The global company Le Whif may be their strongest showing, selling inhalable chocolate that Edwards invented several months before the establishment of The Lab.
Following such success, however, The Lab is looking towards an uncertain future.
It has partnerships with six organizations across the University, including GSD and SEAS, but has retained an independent existence, receiving funding from each of its partner organizations.
By its third year, reads The Labs’ website, the initiative expects that “the engineering school and the design school will make the lab at Harvard a part of the curriculum.”
“We are beginning to explore, with the encouragement of the deans of SEAS and the GSD, how The Lab might evolve into a longer-term design and innovation resource for courses more broadly on campus, and particularly in SEAS and GSD,” Edwards writes in an e-mail to The Crimson.
But according to Van Vuuren, The Lab’s uniquely independent position may work either for or against its final reevaluation at the end of the three-year experimentation period.
He also added that The Lab plans to use the coming two years to spread its influence across campus.
“Nearing the end of the first year, I think it can be said that we’re all very delighted with how the experiment has gone,” Edwards writes. “Over the next couple years we will broaden the programming and hopefully see one or two more lasting exhibitions with national and even international resonance.”

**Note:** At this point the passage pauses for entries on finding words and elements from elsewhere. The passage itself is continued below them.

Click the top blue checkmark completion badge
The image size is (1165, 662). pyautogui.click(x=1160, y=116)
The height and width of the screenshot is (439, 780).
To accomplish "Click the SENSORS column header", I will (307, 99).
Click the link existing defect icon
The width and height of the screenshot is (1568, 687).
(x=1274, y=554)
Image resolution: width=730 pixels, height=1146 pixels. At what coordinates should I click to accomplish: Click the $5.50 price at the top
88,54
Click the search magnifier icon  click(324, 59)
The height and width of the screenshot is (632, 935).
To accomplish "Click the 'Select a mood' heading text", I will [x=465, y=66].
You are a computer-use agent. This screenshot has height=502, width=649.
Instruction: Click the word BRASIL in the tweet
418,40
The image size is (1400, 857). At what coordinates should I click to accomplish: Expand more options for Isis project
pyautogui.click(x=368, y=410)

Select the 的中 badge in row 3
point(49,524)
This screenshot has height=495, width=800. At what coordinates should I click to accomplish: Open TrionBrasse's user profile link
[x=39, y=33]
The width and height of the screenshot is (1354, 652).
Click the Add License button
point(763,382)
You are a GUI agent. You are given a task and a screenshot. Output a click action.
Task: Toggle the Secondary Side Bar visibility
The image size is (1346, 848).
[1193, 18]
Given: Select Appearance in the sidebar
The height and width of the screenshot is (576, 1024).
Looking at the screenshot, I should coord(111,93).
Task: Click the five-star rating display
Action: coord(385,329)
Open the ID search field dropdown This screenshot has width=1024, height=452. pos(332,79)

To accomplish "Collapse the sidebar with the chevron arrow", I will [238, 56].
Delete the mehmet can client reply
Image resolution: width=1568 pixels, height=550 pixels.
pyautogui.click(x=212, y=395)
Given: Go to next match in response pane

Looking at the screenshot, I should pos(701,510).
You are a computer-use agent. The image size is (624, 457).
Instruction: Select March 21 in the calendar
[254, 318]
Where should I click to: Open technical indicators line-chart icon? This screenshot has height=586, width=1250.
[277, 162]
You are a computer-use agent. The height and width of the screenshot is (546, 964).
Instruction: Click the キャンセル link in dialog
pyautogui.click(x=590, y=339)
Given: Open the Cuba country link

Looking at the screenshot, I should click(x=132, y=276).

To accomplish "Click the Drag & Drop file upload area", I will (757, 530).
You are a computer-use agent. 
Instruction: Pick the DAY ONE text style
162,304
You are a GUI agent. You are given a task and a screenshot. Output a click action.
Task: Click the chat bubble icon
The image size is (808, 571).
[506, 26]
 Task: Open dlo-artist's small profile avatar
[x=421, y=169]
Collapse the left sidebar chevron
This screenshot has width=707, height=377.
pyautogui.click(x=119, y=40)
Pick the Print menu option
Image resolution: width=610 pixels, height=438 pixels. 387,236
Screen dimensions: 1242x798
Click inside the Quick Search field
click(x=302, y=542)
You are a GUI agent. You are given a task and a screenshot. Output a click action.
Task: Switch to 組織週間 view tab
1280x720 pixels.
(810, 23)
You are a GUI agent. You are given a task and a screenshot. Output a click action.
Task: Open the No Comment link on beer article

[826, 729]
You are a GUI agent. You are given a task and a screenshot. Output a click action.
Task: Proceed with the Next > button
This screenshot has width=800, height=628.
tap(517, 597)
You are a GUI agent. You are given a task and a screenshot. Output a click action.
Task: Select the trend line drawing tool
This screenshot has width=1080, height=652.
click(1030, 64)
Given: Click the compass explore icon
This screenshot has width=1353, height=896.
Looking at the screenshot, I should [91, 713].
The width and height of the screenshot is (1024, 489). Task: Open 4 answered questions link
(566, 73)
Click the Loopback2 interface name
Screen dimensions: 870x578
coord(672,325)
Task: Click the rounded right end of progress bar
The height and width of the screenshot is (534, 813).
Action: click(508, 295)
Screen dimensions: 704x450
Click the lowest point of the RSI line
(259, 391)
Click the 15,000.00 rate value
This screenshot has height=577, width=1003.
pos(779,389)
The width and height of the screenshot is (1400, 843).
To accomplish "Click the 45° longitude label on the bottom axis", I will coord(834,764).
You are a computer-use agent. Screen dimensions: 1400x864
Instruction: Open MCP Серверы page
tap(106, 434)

“It’s an exciting time at Harvard,” Lin says. “Everyone is trying to reach out to different fields.”
WILLY WONKA MEETS SCIENCE
The Lab originated from a SEAS class that students describe as a Willy Wonka-like factory, taught by Edwards, the Le Whif-inventing professor.
Engineering Sciences 147: “Idea Translation: Effecting Change through the Arts and Sciences” is a fall term class that focuses on how “idea creations evolve from a passionate will to effect change,” according to the course description.
Nworah B. Ayogu ’10 attended the class and has continued to be involved with The Lab. He describes Edwards as chic and eccentric. “I would love to see the inside of his mind,” he says.